I am starting this column from the perspective of a non-parent - I'm still feeling the exasperation of the Apple store employees I recently saw receiving the full brunt of an irate, unreasonable father, whose daughter was unable to record any video or shoot any photographs of a concert she had attended.
The iPhone she had - an old model, probably more than four years old - apparently crashed on her, despite having just had its battery changed at the Apple store.
Without going into too much technical detail, the father's point, angrily made over and over again, was that the phone was supposed to have been returned to him in good working condition after a battery change at the store.
Overheard: He had paid a few hundred dollars for his daughter's ticket to the highly anticipated concert.
All of her friends were happily snapping away on their functioning phones, leaving her even more distraught that she had no digital mementos from the event while her friends did.
Sorry, sorry, sorry, the Apple employees kept saying.
It was not clear what more the father expected of them: Compensation? A new iPhone? An apology to his daughter? Another ticket to the concert should the pop star come to town again? Free repair? (That last course of action was not in doubt in my mind, so the man's anger was surely not needed if he had wanted only that.)
The concert is over, the damage to her happiness had been done. No amount of ranting will change the situation.
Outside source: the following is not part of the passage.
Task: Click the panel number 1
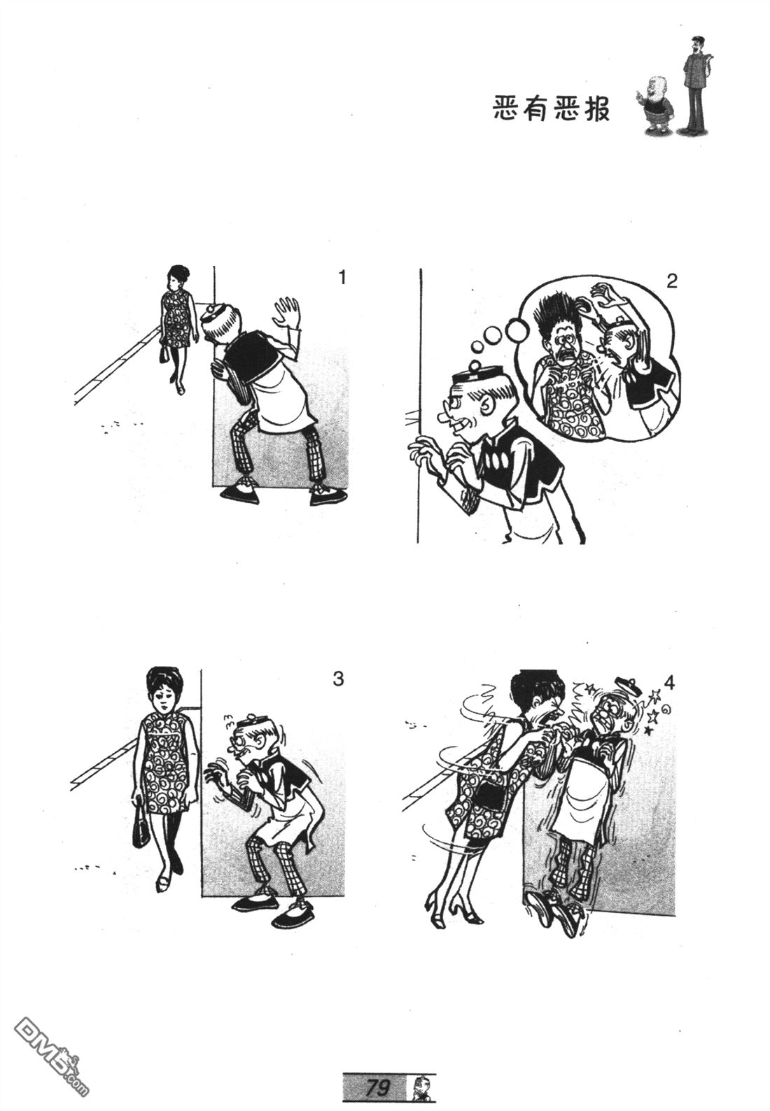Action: tap(342, 278)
Of course, the girl's friends could e-mail her the concert photos and videos they had captured. Then again, I am guessing this entirely reasonable answer would further incense the father because how could the Apple employees not know that the girl's happiness depended crucially on having not just attended the concert in the flesh, but also to have snapped her own pictures and recorded her own videos.
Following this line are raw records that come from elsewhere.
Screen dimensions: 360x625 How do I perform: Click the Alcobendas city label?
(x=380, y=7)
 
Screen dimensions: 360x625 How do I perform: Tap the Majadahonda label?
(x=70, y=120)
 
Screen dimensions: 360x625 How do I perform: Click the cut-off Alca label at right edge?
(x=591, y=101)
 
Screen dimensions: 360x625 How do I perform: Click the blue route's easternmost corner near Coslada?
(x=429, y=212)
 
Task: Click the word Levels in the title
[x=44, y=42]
It seemed all that matters, above all, is the daughter's happiness. Why else would her father travel all the way to the store to vent?
As a parent, I cringed at that father's behaviour and also at my own complicity in sometimes - sub-consciously - prioritising my two daughters' happiness above many other considerations.
Not so long ago, one of them was apparently snubbed by one of her friends. My daughter, of course, was crestfallen, upset enough to ask her sister to accompany her to see the school counsellor.
When I found out about the snub, I was upset. I raged, I cussed (inwardly), I spat pejoratives (to my wife). A stake had been driven through the heart of my daughter's happiness, not to mention emotional well-being, and I was not going to take it lying down.
I could not have reacted more wrongly.
While I did check with my daughter that she was okay and observed her intermittently over the next few days to make sure she recovered from that blow, I still should not have wasted my energy on being angry.
Whatever retaliation I could conjure up against the offender would not benefit my daughter in any way (if she were the kind to take pleasure in seeing others miserable, then I would have much more serious concerns on my hands).
Instead, I should have conserved the mental effort needed to stay angry to journey with her through a bad patch.
Her happiness is important to me, but so should her resilience and empathy.
I could have used the opportunity to counsel her myself, instead of leaving it to the school counsellor: Friendship means trying to understand that her friend might have a good reason for doing what she did, or that it might have been a miscommunication after all, etc.
Eventually, my anger subsided, mostly because I saw that my daughter and that girl are still good friends.
I wished that I had played a bigger, more nurturing role in helping her weather that emotional storm; the truth is, she did it mostly on her own, with a little help from her sister and the school counsellor.
I am so proud of my daughters, not so proud of myself.
Reams of words have been written on how elevating the happiness of our children above everything else erodes their strength of character and contributes to the worst qualities of the so-called Strawberry Generation of young men and women who are easily bruised.
I shall spare you the preaching, which I am not qualified to do anyway.
What I can do is try and teach my daughters the value of praying this prayer, attributed to the American theologian Reinhold Niebuhr:
"God, grant me the serenity to accept the things I cannot change,
Courage to change the things I can,
And wisdom to know the difference."
Living the truth of this prayer may well lead to true, lasting joy, rather than fleeting happiness.
That said, have a happy Chinese New Year.